Open source license compliance, the TL;DR version
It’s easier than you think 🍷 and you (probably) don’t even need a lawyer 💸
What you will get here
This article will provide you with a realistic, pragmatic approach and a set of tools to work with open source—just like you’re probably already doing today—but with a stronger backbone and an arsenal of answers when your legal department calls you about ”WTF no one told them you developers use other people’s code” 😅 and” how are we even supposed to sell our software now”? Sound vaguely familiar? If it does, in 10 minutes you’ll walk away with some rules of thumb, a bit of tooling, and a solid policy that you can mold into your own if needed.
Being a TL;DR article, we will however avoid some of the more complicated parts of distribution/redistribution/bundling, because we’ll attempt instead to navigate around those issues.
Note: Being the author of this article, I represent only myself. I am not a lawyer so don’t see anything here as strictly legal advice. However, being a professional in IT and software development, this is a question I’ve dealt with many times, recently with the help of a legal expert. My own expertise is primarily technical; the perspective I represent is therefore from my own background and experience based on what I’ve gathered and learned. Always verify any claims and plans with your own legal representation!

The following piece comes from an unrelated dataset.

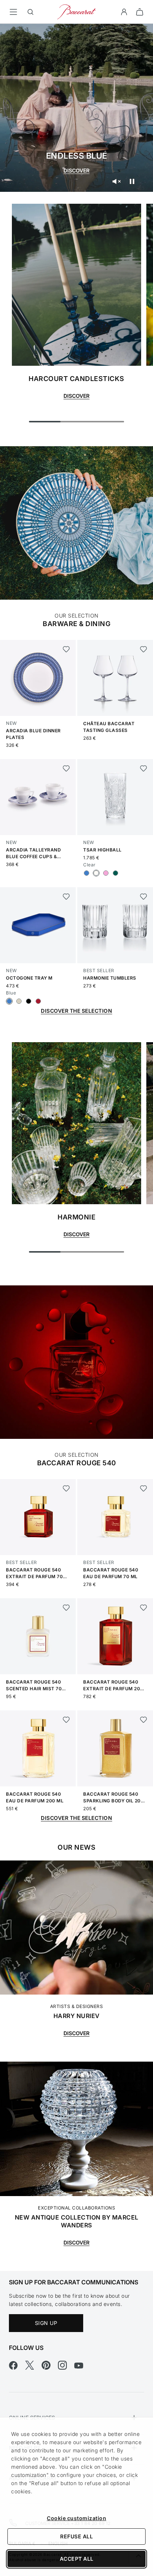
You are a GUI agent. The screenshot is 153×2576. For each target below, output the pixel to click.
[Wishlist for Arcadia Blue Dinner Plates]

⚠️ Your situation will affect what you can (and should) do ⚠️
Your exact situation is of course going to affect what licenses are possible to use and to what extent, and also what your obligations are. For this article I will assume that you are either a freelancer or someone working for a company, creating proprietary software and that you today use open-source libraries in your 9–5. I will further assume that you don’t make any changes at all to actual dependencies, thus only consuming them and not adding to them (can make a big difference for certain license types).
Let’s get this show on the road!
Open source confusion and dilemmas
Open source is fantastic, but I’ll be the first to say that its ideology and “laws” are not understood very well in the broader population. Software has become a major economic player, and software is nowadays a key component in practically every industry there is. But as software grows and gets interwoven in so many places, we must remind ourselves that there are more than only purely development-related responsibilities to take care of. One of these auxiliary concerns is the legal aspect of software, most often materialized through its license.

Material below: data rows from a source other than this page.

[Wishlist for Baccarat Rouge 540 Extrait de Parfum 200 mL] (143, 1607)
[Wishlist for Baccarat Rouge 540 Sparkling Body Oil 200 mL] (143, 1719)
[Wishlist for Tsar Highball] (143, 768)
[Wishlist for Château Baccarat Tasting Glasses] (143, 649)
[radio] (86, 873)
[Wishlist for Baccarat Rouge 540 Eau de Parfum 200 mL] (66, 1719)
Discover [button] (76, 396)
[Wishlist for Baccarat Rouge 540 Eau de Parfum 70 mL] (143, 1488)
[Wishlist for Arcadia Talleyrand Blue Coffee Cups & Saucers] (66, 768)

Some things you might have heard could include:
“Why are licenses so scary and confusing?” “Everybody is using open source, right, so can’t harm to use a package or a thousand, right?” “Open source is always free…?” “If we can commercialize someone else’s software, can’t they do the same with ours?”
Take a moment to read up on the actual definition of Open Source, it’s definitely worth a few minutes of your life!

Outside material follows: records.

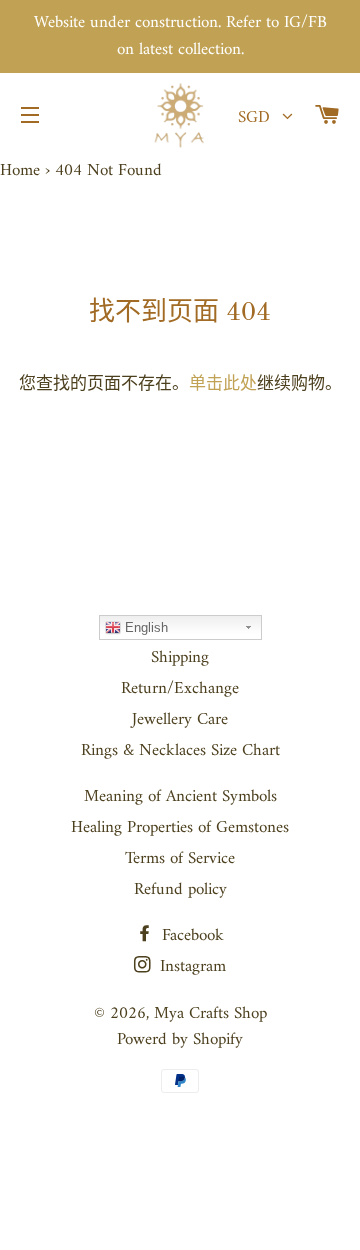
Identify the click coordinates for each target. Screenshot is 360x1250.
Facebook (190, 936)
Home (20, 171)
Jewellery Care (180, 720)
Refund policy (180, 890)
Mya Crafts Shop (210, 1014)
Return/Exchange (180, 689)
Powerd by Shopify (180, 1040)
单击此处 (223, 385)
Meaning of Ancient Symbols (180, 797)
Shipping (180, 658)
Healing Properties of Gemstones (180, 828)
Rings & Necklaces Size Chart (180, 751)
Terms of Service (180, 859)
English (144, 627)
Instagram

You’ll perhaps have noted that the first three criteria, while sounding liberal and open-spirited, can actually become problematic when seen with certain lenses:
1. Free Redistribution
The license shall not restrict any party from selling or giving away the software as a component of an aggregate software distribution containing programs from several different sources. The license shall not require a royalty or other fee for such sale.
2. Source Code
The program must include source code, and must allow distribution in source code as well as compiled form. […]
3. Derived Works
The license must allow modifications and derived works, and must allow them to be distributed under the same terms as the license of the original software.
— Source: The Open Source Definition (Annotated)
In a corporate or business context, you can imagine phrases like “The license shall not restrict any party from selling or giving away the software” causing mayhem and despair. The horror!
The software industry—and particularly open-source software, which is what we are discussing—happens to host a large number of licenses. Some are short, and some are fairly long. Some are very basic, and others aren’t exactly leisurely reading. Keeping up with the specificities and detail-level minutiae of each of them is daunting.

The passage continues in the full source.